KNO3 3.54G 3 x a week
K2S04 1.62G 3 x a week
KH2PO4 1.00G 3 x a week
MGSO4 9.16G 3 x a week
Trace 0.62G 3 x a week

So i will be mixing my solution in a 500ml bottle, dosing 25ml a day. This gives me 20 doses per solution.

If my caculations are correct the mix will be as follows.

KNO3 = (3.54x20x3)/7 = 30.4g
K2S04 = (1.62x20x3)/7 = 13.9g
KH2PO4 = (1.00x20x3)/7 = 8.6g
MgSO4 = (9.1x20x3)/7 = 78.6g
Trace from AE = (0.62x20x3)/7 = 5.4g
Ascorbic Acid 0.5g
Pottassium Sorbate 0.2g

Im just after confirmation that all the above sounnds good.

All the information i have got is thanks to James c website http://www.theplantedtank.co.uk/

And Londondragons thread http://ukaps.org/forum/viewtopic.php?f=11&t=4596&start=0

Cheers Gordon.


----------



## ceg4048 (13 Apr 2009)

Hi,
   I have absolutely no idea what "probable" volume means. A 48" x 15" x 20" tank is exactly 62 US Gallons, which, for EI purposes is considered a 60G tank. This means that the dosage scheme is scaled X3 of the reference tank.

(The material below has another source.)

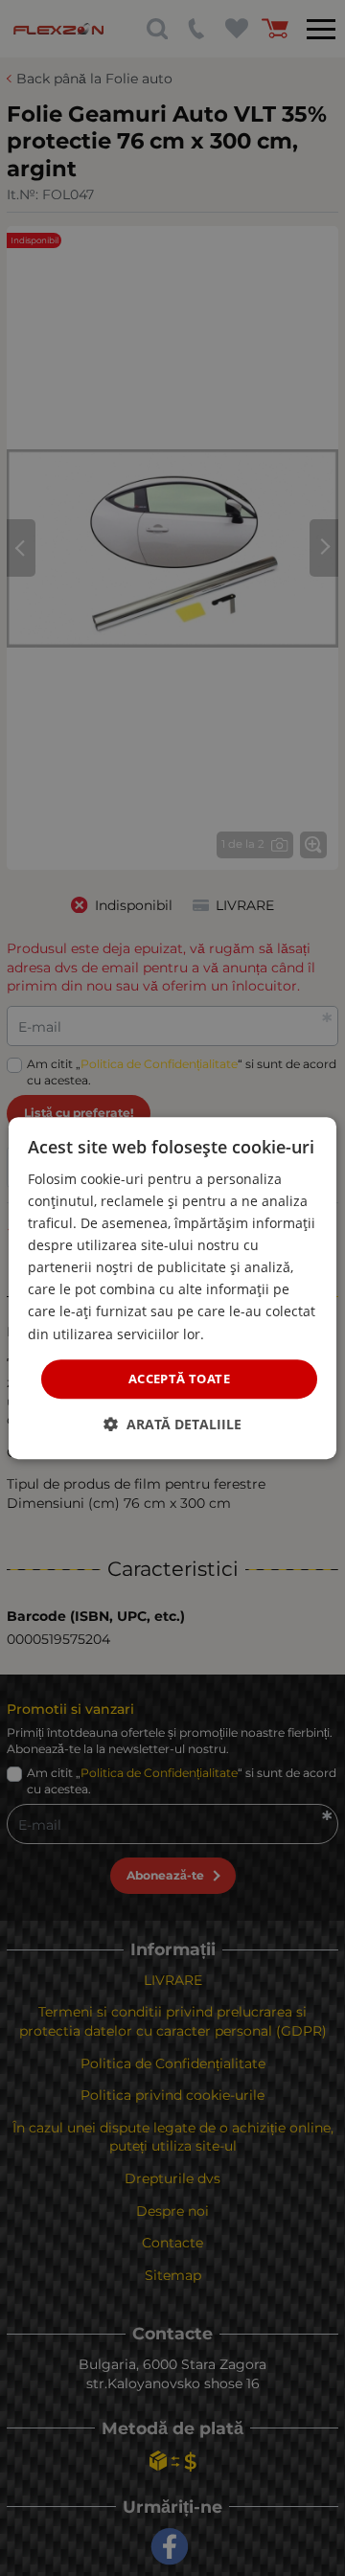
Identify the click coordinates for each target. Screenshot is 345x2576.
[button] (173, 1424)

This means the KNO3 dosage is about 1/2 teaspoon 3X per week, the KH2PO4 dosage is 3/16 teaspoon 3X per week. MgSO4 is 1.5 teaspoon 3X per week (or less) and the trace dosage is 3/16 teaspoon 2X per week. if we use the 6g/tsp rule of thumb that's roughly:

3g KNO3 3X
1g KH2PO4 3X
9g MgSO4 3X
1g traces 2X


KNO3 =>     3g X 12 = 36g to 200ml or 90g to 500ml
KH2PO4 =>  1g X 12 = 12g to 200ml or 30g to 500ml
MgSO4 =>    9g X 12 = 108g to 200ml or 270g to 500ml

Trace =>      1g X 8 = 8g to 200ml or 20g to 500ml

Your numbers seem close enough for the 200ml bottle but they need to be multiplied by 2.5 if using a bigger bottle.

There is also no need for K2SO4 if you are using the full level of KNO3.

Cheers,


----------



## plantbrain (14 Apr 2009)

I'd keep the traces and the macros in separate bottles.

Regards, 
Tom Barr


----------



## BINKSY1973 (14 Apr 2009)

Thanks for your input guys. Much welcomed.

Cheers Gordon.


----------



## BINKSY1973 (3 Aug 2009)

Ok, going to have a bash at EI dosing.



			
				ceg4048 said:
			
		

> KNO3 => 3g X 12 = 36g to 200ml or 90g to 500ml
> KH2PO4 => 1g X 12 = 12g to 200ml or 30g to 500ml
> MgSO4 => 9g X 12 = 108g to 200ml or 270g to 500ml



If i make up the 200ml bottle, to get the amount to dose i guess its 200/12=16.6

I will be keeping the Trace and Macros in separate bottles.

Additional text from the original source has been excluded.